In this trial, statistically significant (p <0.05) increases in modified Bruce treadmill exercise duration and time to angina were observed for each ranolazine dose versus placebo, at both trough (12 hours after dosing) and peak (4 hours after dosing) plasma levels, with minimal effects on blood pressure and heart rate. The changes versus placebo in exercise parameters are presented in Table 1. Exercise treadmill results showed no increase in effect on exercise at the 1000 mg dose compared to the 750 mg dose.
Table 1 Exercise Treadmill Results (CARISA)
a p-value ≤0.05
b p-value ≤0.005
|Mean Difference from Placebo ( sec )|
|Study||CARISA ( N = 791 )|
|Ranolazine Twice – daily Dose||750 mg||1000 mg|
|Exercise Duration Trough Peak||24a 34b||24a 26a|
|Time to Angina Trough Peak||30a 38b||26a 38b|
|Time to 1 mm ST-Segment Depression Trough Peak||2041b||2135b|
Table 2 Angina Frequency and Nitroglycerin Use (CARISA)
a Twice daily
|Placebo||Ranolazine 750 mga||Ranolazine 1000 mga|
|( attacks / week )||Mean||3.3||2.5||2.1|
|P –value vs placebo||–||0.006||<0.001|
|Use ( doses / week )||Mean||3.1||2.1||1.8|
|P –value vs placebo||–||0.016||<0.001|
Tolerance to ranolazine did not develop after 12 weeks of therapy. Rebound increases in angina, as measured by exercise duration, have not been observed following abrupt discontinuation of ranolazine.
Ranolazine has been evaluated in patients with chronic angina who remained symptomatic despite treatment with the maximum dose of an antianginal agent. In the ERICA (Efficacy of Ranolazine In Chronic Angina) trial, 565 patients were randomized to receive an initial dose of Ranolazine extended-release tablets 500 mg twice daily or placebo for 1 week, followed by 6 weeks of treatment with Ranolazine extended-release tablets 1000 mg twice daily or placebo, in addition to concomitant treatment with amlodipine 10 mg once daily. In addition, 45% of the study population also received long-acting nitrates. Sublingual nitrates were used as needed to treat angina episodes. Results are shown in Table 3. Statistically significant decreases in angina attack frequency (p=0.028) and nitroglycerin use (p=0.014) were observed with ranolazine compared to placebo. These treatment effects appeared consistent across age and use of long-acting nitrates.
Table 3 Angina Frequency and Nitroglycerin Use (ERICA)
a 1000 mg twice daily
|( attacks / week )||Mean||4.3||3.3|
|( doses / week )||Mean||3.6||2.7|
Effects on angina frequency and exercise tolerance were considerably smaller in women than in men.
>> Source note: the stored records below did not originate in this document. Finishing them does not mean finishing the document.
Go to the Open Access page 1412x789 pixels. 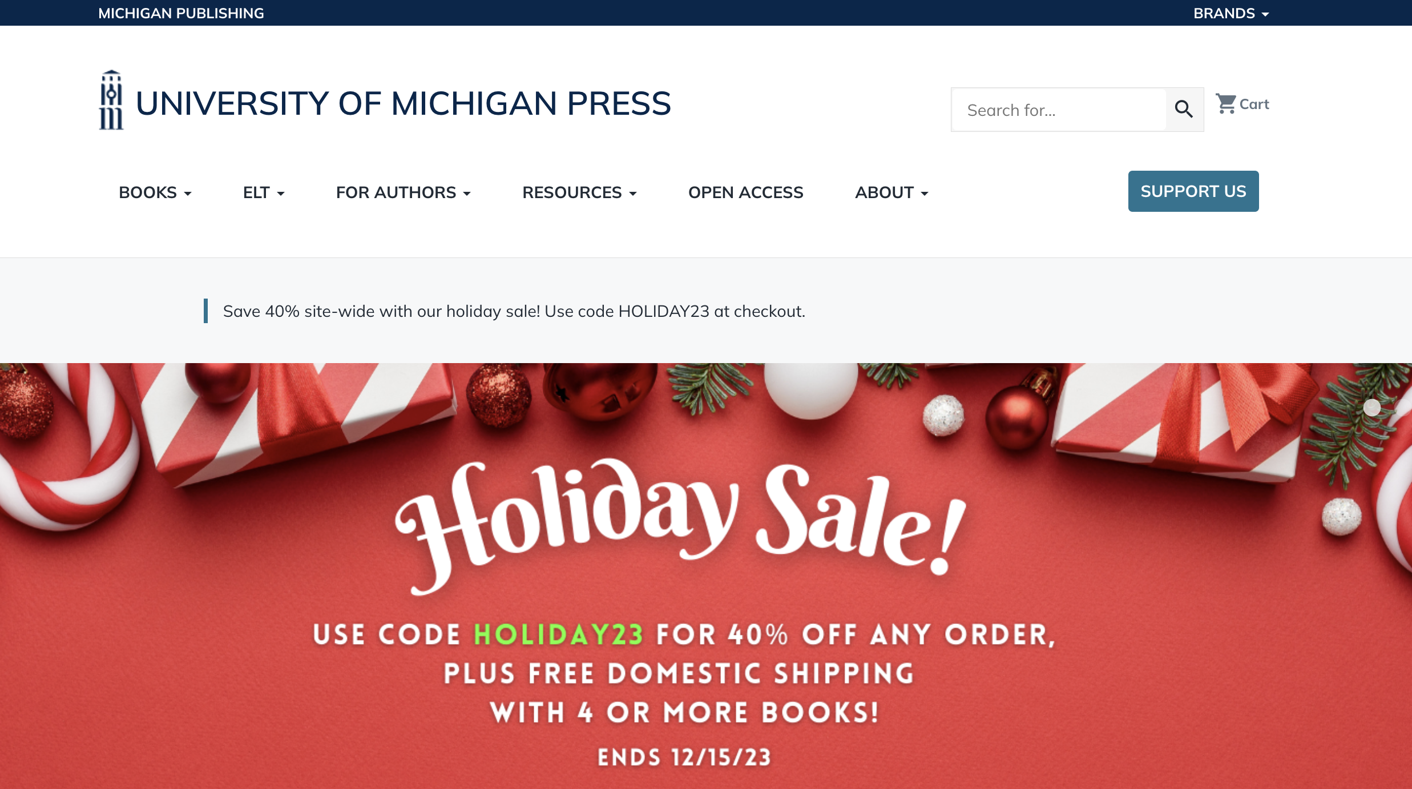pos(745,192)
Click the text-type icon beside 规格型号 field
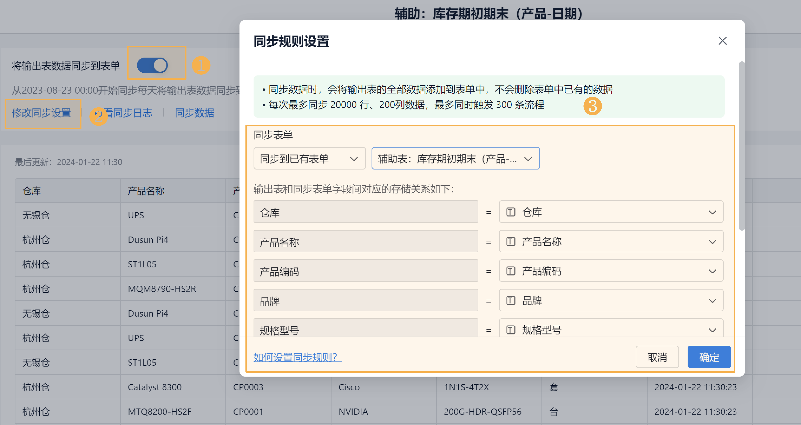Screen dimensions: 801x425 click(x=511, y=330)
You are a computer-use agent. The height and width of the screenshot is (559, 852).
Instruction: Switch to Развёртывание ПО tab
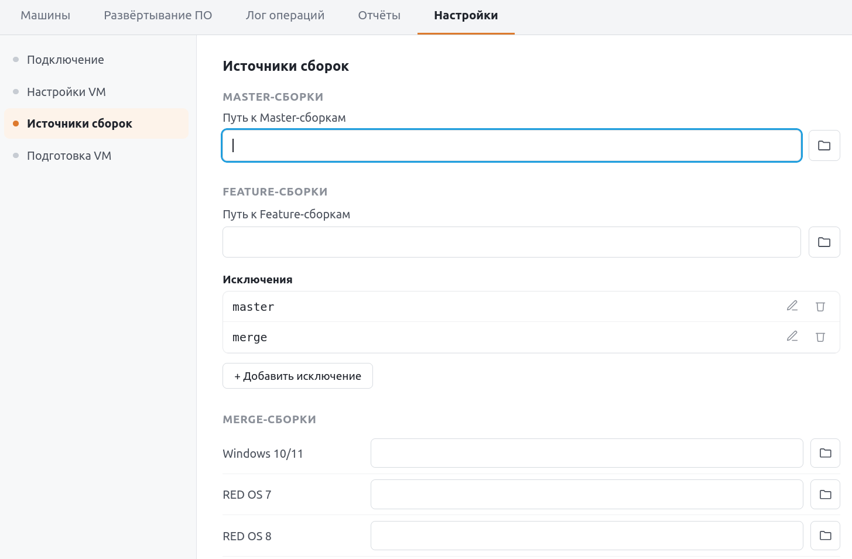point(158,16)
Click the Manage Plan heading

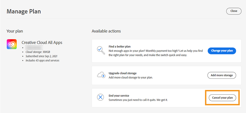click(x=24, y=11)
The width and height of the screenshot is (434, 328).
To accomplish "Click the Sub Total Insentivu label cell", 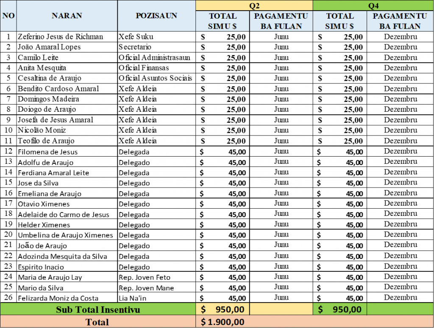I will pyautogui.click(x=98, y=309).
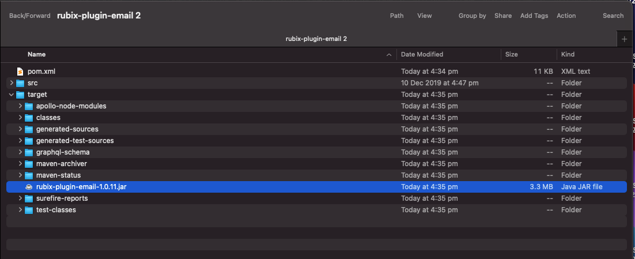Click the Share toolbar button
The height and width of the screenshot is (259, 635).
pos(502,16)
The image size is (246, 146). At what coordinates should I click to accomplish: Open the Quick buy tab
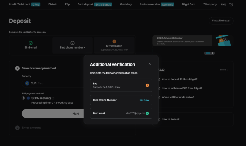pyautogui.click(x=126, y=4)
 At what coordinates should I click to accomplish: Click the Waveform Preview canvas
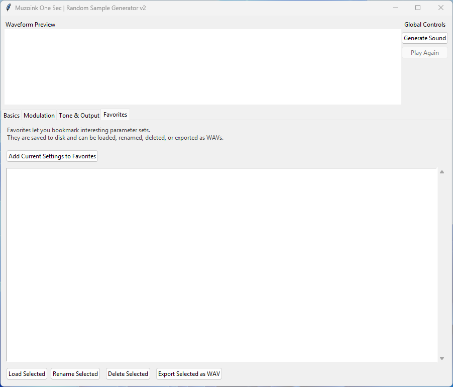tap(203, 67)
In CARISA, the improvement in Exercise Tolerance Test (ETT) in females was about 33% of that in males at the 1000 mg twice-daily dose level. In ERICA, where the primary endpoint was angina attack frequency, the mean reduction in weekly angina attacks was 0.3 for females and 1.3 for males.
There were insufficient numbers of non-Caucasian patients to allow for analyses of efficacy or safety by racial subgroup.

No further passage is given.